# Nvram



## CeoN (21. März 2002)

an die hardwaregurus oder die, die es wissn, ausser mir halt =):

was ist NVRAM
google spuckte folgendes aus nach godwich (der aber leider dann ins bett musste, trotzdem danke an ihn): NVRAM - Non Volatile Random Access Memory - nichtfluechtiger frei zugreifbarer Speicher

ich mein ich hab ja von RAM gehört bzw wird das ja normalerweise beim bootn hochgezaehlt, bzw angezeigt, ich glaube mich auch zu erinnern, dass das bei mir mal so war, jedenfalls seh ich keinen RAM wert beim booten mehr, anstatt dessen ist mir eben nur die zeile: Checking NVRAM... aufgefallen, die ich sonst nicht gesehen, beachtet, ignoriert habe! Danach geht er direkt zum Listen der Festplatten über usw

Also kann sein das es schon immer so is, würd mich eben interessiern ob das so richtig is, oder ob mein richtiges RAM durchgebrannt, sich in luft aufgeloest, streikt usw =), und der pc dann ne alternative verwendet die aber net so leistungsfähig ist, was auch die häufigen abstürze erklären könnte.

Nochma kurz:
- was ist NVRAM, wozu brauch is das
- is das richtig oder is da was kaputt
- behebungsmoeglichkeiten (ramprüfen,neukaufen....)
- oder ob ich das eben nur nie beachtet habe!

????????

mfg 
CeoN ( der hardwaretechnisch net arg bewandert is )


----------



## Xenius (22. März 2002)

NVRAM -> non-volatile random access memore -> nichtflüchtiger Direkzugriffsspeicher

NVRAM wird meist für die dauerhafte Speicherung von Festprogrammen verwendet, die ständig im Computer benötigt werden, z.B. für's BIOS 

das sollte deine Frage wohl beantworten


----------



## dfd1 (22. März 2002)

Für das BIOS werden häufig CMOS-RAM eingesetzt

CMOS ist die Abkürzung für Complementary Metal Oxide Semiconductor (gegensätzlicher Metalloxidhalbleiter). Es stellt eine Technologie dar, die es dem Hersteller ermöglicht, viele Halbleiter auf kleinem Raum und mit geringer Stromaufnahme zu bauen.

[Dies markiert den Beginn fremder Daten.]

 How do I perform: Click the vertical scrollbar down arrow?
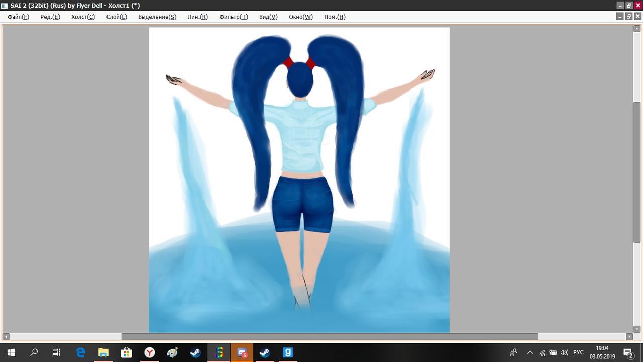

NVRAM haben meistens SCASI-Controller, um häufig gebrauchte Daten dauerhafter zu Speichern.


Zudem: NVRAM als "normale" Speichermodule?? Habe ich noch nie gehört. Bist du sicher dass du solche hast??


----------



## CeoN (22. März 2002)

nee leudz ich hab nur gesagt, dass mir eben diese meldung mit dem NVRAM aufgefallen is, nicht das ich sie als selbst 





> Zudem: NVRAM als "normale" Speichermodule?? Habe ich noch nie gehört. Bist du sicher dass du solche hast??


habe

aber das war ja nur ein teil meiner frage...

trotzdem ich denk sie is beantwortet, habs anscheinend nur uebersehen


----------